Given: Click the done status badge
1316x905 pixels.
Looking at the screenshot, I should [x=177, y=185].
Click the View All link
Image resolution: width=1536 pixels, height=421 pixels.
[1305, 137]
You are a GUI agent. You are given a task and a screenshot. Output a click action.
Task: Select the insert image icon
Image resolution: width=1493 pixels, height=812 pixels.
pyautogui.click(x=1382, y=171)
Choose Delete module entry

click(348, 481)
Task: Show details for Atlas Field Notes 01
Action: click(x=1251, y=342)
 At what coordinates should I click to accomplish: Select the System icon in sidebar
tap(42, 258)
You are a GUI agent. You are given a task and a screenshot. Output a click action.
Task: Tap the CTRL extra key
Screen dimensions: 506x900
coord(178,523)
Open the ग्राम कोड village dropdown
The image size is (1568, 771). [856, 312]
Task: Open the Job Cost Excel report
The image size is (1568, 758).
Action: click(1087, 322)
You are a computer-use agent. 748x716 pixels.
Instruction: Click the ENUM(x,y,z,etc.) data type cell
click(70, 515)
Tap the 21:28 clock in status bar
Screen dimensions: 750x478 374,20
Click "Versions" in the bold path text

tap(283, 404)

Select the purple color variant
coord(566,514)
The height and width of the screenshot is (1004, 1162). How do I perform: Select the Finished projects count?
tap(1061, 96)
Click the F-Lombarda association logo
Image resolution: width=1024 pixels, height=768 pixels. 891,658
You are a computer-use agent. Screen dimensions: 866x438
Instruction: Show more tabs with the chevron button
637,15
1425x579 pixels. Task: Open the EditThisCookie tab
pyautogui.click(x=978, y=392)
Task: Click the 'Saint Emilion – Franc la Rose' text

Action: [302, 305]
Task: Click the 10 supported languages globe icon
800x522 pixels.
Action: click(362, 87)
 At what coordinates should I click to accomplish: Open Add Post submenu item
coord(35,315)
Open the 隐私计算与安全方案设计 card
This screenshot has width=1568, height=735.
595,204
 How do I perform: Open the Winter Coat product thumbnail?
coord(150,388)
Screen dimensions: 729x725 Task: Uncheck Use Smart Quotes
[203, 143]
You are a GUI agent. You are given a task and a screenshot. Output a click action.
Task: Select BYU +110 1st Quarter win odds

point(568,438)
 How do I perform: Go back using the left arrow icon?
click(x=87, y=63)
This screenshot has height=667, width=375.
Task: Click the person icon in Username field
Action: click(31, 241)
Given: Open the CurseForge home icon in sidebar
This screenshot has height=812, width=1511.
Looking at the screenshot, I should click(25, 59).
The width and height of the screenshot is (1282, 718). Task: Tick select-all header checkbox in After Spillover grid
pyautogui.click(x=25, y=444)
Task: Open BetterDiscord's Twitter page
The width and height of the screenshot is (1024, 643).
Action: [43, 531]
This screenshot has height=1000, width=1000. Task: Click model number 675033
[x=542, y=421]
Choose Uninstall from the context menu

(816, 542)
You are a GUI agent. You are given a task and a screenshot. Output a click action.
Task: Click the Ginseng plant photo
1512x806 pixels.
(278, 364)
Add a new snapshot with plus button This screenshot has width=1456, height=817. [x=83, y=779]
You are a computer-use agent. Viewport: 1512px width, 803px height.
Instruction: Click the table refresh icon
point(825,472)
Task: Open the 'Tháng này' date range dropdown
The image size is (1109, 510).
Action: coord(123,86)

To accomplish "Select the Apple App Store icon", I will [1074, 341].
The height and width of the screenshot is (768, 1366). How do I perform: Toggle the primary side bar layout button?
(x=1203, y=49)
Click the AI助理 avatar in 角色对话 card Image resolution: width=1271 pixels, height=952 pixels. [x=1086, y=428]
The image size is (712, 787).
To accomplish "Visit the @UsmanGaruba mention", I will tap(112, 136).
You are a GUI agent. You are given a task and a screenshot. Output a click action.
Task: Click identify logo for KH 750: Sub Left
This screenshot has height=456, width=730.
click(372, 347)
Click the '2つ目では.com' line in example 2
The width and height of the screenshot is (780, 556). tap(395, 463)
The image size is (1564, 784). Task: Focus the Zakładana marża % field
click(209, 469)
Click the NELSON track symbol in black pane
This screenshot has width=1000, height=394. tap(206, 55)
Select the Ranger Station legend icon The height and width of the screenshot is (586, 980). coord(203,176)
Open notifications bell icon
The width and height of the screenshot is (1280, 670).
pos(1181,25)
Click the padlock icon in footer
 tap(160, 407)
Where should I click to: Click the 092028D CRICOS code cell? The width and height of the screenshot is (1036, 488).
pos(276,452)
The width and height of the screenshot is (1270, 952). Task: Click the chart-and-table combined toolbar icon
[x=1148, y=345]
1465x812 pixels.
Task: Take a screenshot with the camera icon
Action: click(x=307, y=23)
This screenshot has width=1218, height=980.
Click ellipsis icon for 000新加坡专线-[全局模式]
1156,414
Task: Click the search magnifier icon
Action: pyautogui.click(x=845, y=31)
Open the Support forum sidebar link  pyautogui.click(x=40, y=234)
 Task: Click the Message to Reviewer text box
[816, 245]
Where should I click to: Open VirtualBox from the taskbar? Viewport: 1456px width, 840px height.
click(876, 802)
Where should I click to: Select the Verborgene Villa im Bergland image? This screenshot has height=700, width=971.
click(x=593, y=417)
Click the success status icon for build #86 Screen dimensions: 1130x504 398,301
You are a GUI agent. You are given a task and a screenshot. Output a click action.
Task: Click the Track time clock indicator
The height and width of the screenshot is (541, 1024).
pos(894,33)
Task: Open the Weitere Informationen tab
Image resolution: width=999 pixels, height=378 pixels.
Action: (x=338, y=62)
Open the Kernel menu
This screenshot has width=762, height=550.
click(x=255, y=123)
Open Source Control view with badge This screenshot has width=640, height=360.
▬▬▬▬▬▬▬▬▬▬
__What is being asked__: Rewrite all of the items above, changing "GUI agent" to "screen agent" wherever it occurs and leaving everything else unchanged.

__Result__:
Given: Click the done status badge
1316x905 pixels.
Looking at the screenshot, I should [x=177, y=185].
Click the View All link
Image resolution: width=1536 pixels, height=421 pixels.
[1305, 137]
You are a screen agent. You are given a task and a screenshot. Output a click action.
Task: Select the insert image icon
Image resolution: width=1493 pixels, height=812 pixels.
pyautogui.click(x=1382, y=171)
Choose Delete module entry

click(348, 481)
Task: Show details for Atlas Field Notes 01
Action: click(x=1251, y=342)
 At what coordinates should I click to accomplish: Select the System icon in sidebar
tap(42, 258)
You are a screen agent. You are given a task and a screenshot. Output a click action.
Task: Tap the CTRL extra key
Screen dimensions: 506x900
coord(178,523)
Open the ग्राम कोड village dropdown
The image size is (1568, 771). [856, 312]
Task: Open the Job Cost Excel report
The image size is (1568, 758).
Action: click(1087, 322)
You are a computer-use agent. 748x716 pixels.
Instruction: Click the ENUM(x,y,z,etc.) data type cell
click(70, 515)
Tap the 21:28 clock in status bar
Screen dimensions: 750x478 374,20
Click "Versions" in the bold path text

tap(283, 404)

Select the purple color variant
coord(566,514)
The height and width of the screenshot is (1004, 1162). How do I perform: Select the Finished projects count?
tap(1061, 96)
Click the F-Lombarda association logo
Image resolution: width=1024 pixels, height=768 pixels. 891,658
You are a computer-use agent. Screen dimensions: 866x438
Instruction: Show more tabs with the chevron button
637,15
1425x579 pixels. Task: Open the EditThisCookie tab
pyautogui.click(x=978, y=392)
Task: Click the 'Saint Emilion – Franc la Rose' text

Action: [302, 305]
Task: Click the 10 supported languages globe icon
800x522 pixels.
Action: click(362, 87)
 At what coordinates should I click to accomplish: Open Add Post submenu item
coord(35,315)
Open the 隐私计算与安全方案设计 card
This screenshot has width=1568, height=735.
595,204
 How do I perform: Open the Winter Coat product thumbnail?
coord(150,388)
Screen dimensions: 729x725 Task: Uncheck Use Smart Quotes
[203, 143]
You are a screen agent. You are given a task and a screenshot. Output a click action.
Task: Select BYU +110 1st Quarter win odds

point(568,438)
 How do I perform: Go back using the left arrow icon?
click(x=87, y=63)
This screenshot has height=667, width=375.
Task: Click the person icon in Username field
Action: click(31, 241)
Given: Open the CurseForge home icon in sidebar
This screenshot has height=812, width=1511.
Looking at the screenshot, I should click(25, 59).
The width and height of the screenshot is (1282, 718). Task: Tick select-all header checkbox in After Spillover grid
pyautogui.click(x=25, y=444)
Task: Open BetterDiscord's Twitter page
The width and height of the screenshot is (1024, 643).
Action: [43, 531]
This screenshot has height=1000, width=1000. Task: Click model number 675033
[x=542, y=421]
Choose Uninstall from the context menu

(816, 542)
You are a screen agent. You are given a task and a screenshot. Output a click action.
Task: Click the Ginseng plant photo
1512x806 pixels.
(278, 364)
Add a new snapshot with plus button This screenshot has width=1456, height=817. [x=83, y=779]
You are a computer-use agent. Viewport: 1512px width, 803px height.
Instruction: Click the table refresh icon
point(825,472)
Task: Open the 'Tháng này' date range dropdown
The image size is (1109, 510).
Action: coord(123,86)

To accomplish "Select the Apple App Store icon", I will [1074, 341].
The height and width of the screenshot is (768, 1366). How do I perform: Toggle the primary side bar layout button?
(x=1203, y=49)
Click the AI助理 avatar in 角色对话 card Image resolution: width=1271 pixels, height=952 pixels. [x=1086, y=428]
The image size is (712, 787).
To accomplish "Visit the @UsmanGaruba mention", I will tap(112, 136).
You are a screen agent. You are given a task and a screenshot. Output a click action.
Task: Click identify logo for KH 750: Sub Left
This screenshot has height=456, width=730.
click(372, 347)
Click the '2つ目では.com' line in example 2
The width and height of the screenshot is (780, 556). tap(395, 463)
The image size is (1564, 784). Task: Focus the Zakładana marża % field
click(209, 469)
Click the NELSON track symbol in black pane
This screenshot has width=1000, height=394. tap(206, 55)
Select the Ranger Station legend icon The height and width of the screenshot is (586, 980). coord(203,176)
Open notifications bell icon
The width and height of the screenshot is (1280, 670).
pos(1181,25)
Click the padlock icon in footer
 tap(160, 407)
Where should I click to: Click the 092028D CRICOS code cell? The width and height of the screenshot is (1036, 488).
pos(276,452)
The width and height of the screenshot is (1270, 952). Task: Click the chart-and-table combined toolbar icon
[x=1148, y=345]
1465x812 pixels.
Task: Take a screenshot with the camera icon
Action: click(x=307, y=23)
This screenshot has width=1218, height=980.
Click ellipsis icon for 000新加坡专线-[全局模式]
1156,414
Task: Click the search magnifier icon
Action: pyautogui.click(x=845, y=31)
Open the Support forum sidebar link  pyautogui.click(x=40, y=234)
 Task: Click the Message to Reviewer text box
[816, 245]
Where should I click to: Open VirtualBox from the taskbar? Viewport: 1456px width, 840px height.
click(876, 802)
Where should I click to: Select the Verborgene Villa im Bergland image? This screenshot has height=700, width=971.
click(x=593, y=417)
Click the success status icon for build #86 Screen dimensions: 1130x504 398,301
You are a screen agent. You are given a task and a screenshot. Output a click action.
Task: Click the Track time clock indicator
The height and width of the screenshot is (541, 1024).
pos(894,33)
Task: Open the Weitere Informationen tab
Image resolution: width=999 pixels, height=378 pixels.
Action: (x=338, y=62)
Open the Kernel menu
This screenshot has width=762, height=550.
click(x=255, y=123)
Open Source Control view with badge This screenshot has width=640, height=360.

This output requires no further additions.